By Graham Priest
Special to the Financial Independence Hub
In today’s low interest rates environment, investors are looking beyond GICs and equities to generate greater returns over the long term. The economic recovery has surpassed expectations, and individuals are looking beyond COVID-19 and a return to some normalcy by the end of the year. With this in mind, there are several different kinds of investments that Canadians could consider making from their RRSP contributions in 2021.
For example, technology stocks and other “work from home” related stocks that performed well in 2020 might take a breather in 2021 if more of us start heading back to the office. Areas of the market that underperformed in 2020 may exceed expectations this year. For example, recently energy stocks have started to display strength. Emerging markets is another area that will likely perform well in the next year. If the USD declines in value, it will be an added benefit for emerging markets, as a large portion of their debt is denominated in USD.
Additionally, after a rough 2020, Real Estate Investment Trusts (REITs) are gaining a leadership role within the market. Many REITs have strong yields that provide income that exceeds the interest paid on government and corporate bonds. However, REITs are a good investment inside a TFSA. The income distribution from a REIT is generally taxable income, and in a TFSA, there is no tax on that income.
Put high-growth investments outside RRSP
Investments that have the potential for exponential growth may be better suited outside of an RRSP, as withdrawals from an RRSP are taxed as income. Withdrawing large capital gains tax-free from a TFSA is a better option for investors who have RRSP and TFSA accounts.
Another item of interest is Bitcoin ETFs launched on the TSX. These have created interest among investors, with many enquiring about holding these inside TFSA or RRSP accounts. While you can’t hold bitcoins directly in these accounts, the new ETFs would allow you to add crypto to a registered plan. However, Canadian investors should also beware of its historic volatility. Bitcoin ETFs allow investors to gain exposure to cryptocurrency as a simplified means of investing in Bitcoin without holding the cryptocurrency in a digital wallet or other storage. Instead, investors in the ETFs are entrusting custody and management of the digital assets to fund managers for a small fee.
Taking your options one-step further is impact investing, that is gaining popularity these days. This is when investments are made in companies that are solving the world’s biggest challenges, such as climate change and resource scarcity, or equality and empowerment. You could be rewarded for your investment in two ways: a financial return and a positive impact on the world.
While you can look out for impact investment options through your own research, most investors find it easier to pursue through a mutual fund or exchange-traded fund (ETF). You could pick up shares of large well-known Canadian corporations that have already been screened for their social responsibility levels, and could be working to reduce their carbon footprint or hit other social goals within their workforces, such as greater cultural diversity or gender equality.

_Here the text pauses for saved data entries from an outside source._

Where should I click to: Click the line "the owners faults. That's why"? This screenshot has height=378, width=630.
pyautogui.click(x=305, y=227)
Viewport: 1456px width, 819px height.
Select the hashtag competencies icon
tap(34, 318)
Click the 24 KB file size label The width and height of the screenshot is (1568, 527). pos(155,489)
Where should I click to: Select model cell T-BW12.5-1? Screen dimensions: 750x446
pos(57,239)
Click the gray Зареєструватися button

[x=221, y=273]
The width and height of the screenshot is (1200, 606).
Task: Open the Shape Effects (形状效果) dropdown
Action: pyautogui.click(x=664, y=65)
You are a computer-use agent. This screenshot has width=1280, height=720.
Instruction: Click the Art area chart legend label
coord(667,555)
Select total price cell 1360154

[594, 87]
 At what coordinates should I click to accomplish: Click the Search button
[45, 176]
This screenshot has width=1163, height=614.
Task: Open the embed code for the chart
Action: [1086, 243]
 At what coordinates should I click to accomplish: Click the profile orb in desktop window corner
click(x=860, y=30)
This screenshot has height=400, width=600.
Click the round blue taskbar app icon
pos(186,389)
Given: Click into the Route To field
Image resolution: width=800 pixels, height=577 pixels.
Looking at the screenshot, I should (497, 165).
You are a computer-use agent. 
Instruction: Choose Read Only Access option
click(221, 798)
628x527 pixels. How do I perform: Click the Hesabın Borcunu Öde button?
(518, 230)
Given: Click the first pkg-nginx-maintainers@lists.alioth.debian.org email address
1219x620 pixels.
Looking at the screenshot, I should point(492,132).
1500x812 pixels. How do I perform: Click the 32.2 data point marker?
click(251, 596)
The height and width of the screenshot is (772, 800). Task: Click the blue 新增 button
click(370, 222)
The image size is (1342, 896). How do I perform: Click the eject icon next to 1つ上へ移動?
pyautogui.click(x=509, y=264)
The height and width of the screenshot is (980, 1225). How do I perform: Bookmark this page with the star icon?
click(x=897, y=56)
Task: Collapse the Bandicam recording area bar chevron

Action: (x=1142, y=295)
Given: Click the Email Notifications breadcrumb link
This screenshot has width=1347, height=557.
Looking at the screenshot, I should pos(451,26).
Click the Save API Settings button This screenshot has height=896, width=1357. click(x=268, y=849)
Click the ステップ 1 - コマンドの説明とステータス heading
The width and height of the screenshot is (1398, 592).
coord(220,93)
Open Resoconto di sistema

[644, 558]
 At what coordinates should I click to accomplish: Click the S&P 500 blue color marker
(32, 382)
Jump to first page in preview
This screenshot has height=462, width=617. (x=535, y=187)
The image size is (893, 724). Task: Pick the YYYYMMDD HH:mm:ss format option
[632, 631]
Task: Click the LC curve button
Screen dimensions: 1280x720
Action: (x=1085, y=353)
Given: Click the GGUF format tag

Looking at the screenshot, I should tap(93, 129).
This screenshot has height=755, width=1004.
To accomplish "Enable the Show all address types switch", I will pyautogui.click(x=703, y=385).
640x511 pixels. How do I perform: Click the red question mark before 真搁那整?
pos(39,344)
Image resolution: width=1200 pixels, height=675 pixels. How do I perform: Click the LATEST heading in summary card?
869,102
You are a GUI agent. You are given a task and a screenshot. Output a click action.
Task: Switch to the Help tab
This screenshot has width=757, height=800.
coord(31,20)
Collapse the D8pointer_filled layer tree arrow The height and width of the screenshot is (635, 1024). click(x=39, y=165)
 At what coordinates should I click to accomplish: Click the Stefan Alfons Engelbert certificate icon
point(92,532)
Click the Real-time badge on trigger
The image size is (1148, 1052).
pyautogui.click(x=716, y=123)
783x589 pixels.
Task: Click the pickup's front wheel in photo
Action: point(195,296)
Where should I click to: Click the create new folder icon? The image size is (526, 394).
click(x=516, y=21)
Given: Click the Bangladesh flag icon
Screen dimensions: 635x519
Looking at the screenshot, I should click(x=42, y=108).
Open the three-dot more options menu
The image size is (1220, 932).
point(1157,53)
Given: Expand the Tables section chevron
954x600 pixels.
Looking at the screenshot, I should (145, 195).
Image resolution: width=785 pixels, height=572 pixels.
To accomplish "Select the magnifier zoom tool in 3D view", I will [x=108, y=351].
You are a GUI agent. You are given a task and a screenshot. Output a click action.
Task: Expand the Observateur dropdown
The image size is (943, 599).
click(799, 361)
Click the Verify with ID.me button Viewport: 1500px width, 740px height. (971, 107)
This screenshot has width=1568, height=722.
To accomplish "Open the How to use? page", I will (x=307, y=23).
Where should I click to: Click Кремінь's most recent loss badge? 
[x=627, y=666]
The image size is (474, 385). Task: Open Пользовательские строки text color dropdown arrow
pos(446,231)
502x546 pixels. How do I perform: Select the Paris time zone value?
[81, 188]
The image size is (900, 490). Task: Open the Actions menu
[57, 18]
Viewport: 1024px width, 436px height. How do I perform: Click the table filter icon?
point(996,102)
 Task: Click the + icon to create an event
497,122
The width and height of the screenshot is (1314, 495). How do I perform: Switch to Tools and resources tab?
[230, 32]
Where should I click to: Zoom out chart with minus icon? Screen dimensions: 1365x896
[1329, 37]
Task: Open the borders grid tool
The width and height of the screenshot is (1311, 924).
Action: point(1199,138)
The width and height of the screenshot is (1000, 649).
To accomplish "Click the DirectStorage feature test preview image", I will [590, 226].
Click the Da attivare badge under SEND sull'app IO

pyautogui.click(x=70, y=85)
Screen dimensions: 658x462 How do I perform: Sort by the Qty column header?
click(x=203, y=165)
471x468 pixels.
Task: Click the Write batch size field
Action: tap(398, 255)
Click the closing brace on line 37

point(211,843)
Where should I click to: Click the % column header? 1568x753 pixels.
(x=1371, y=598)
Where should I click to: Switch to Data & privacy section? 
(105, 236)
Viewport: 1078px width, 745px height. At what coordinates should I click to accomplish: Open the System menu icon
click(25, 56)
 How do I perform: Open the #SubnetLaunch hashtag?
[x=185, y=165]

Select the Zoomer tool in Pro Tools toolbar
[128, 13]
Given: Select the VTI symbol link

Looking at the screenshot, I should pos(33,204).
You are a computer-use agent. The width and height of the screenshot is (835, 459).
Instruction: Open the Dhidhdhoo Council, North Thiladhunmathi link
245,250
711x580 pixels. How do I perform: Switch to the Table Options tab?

Overall, with the unpredictable ride that 2020 was, it is important that investors make sure their holdings are still in line with their investment objectives, and if not, they should be rebalancing them. Try to avoid reacting to short-term fluctuations. Having a plan, investing in a diversified portfolio, and sticking to the objective is key to long-term growth of capital. In addition, if you are unsure about the next investments you should be making, it’s always a good idea to talk to a qualified and trusted Investment Advisor, as they can walk you through different options and help you decide which ones are right for you.
Graham Priest is an Investment Advisor with BlueShore Financial. He has over 20 years’ experience in the investment and insurance industry. His experience and education allows him to thoroughly understand each client’s unique financial profile and prepare a personalized investment plan that sets them on the course to achieve both short- and long-term goals. Graham has achieved several designations, including: Certified Financial Planner (CFP), Financial Management Advisor (FMA), Chartered Investment Manager (CIM), and Fellow of Canadian Securities Institute (FCSI) which demonstrates a strong commitment to learning and client fulfillment.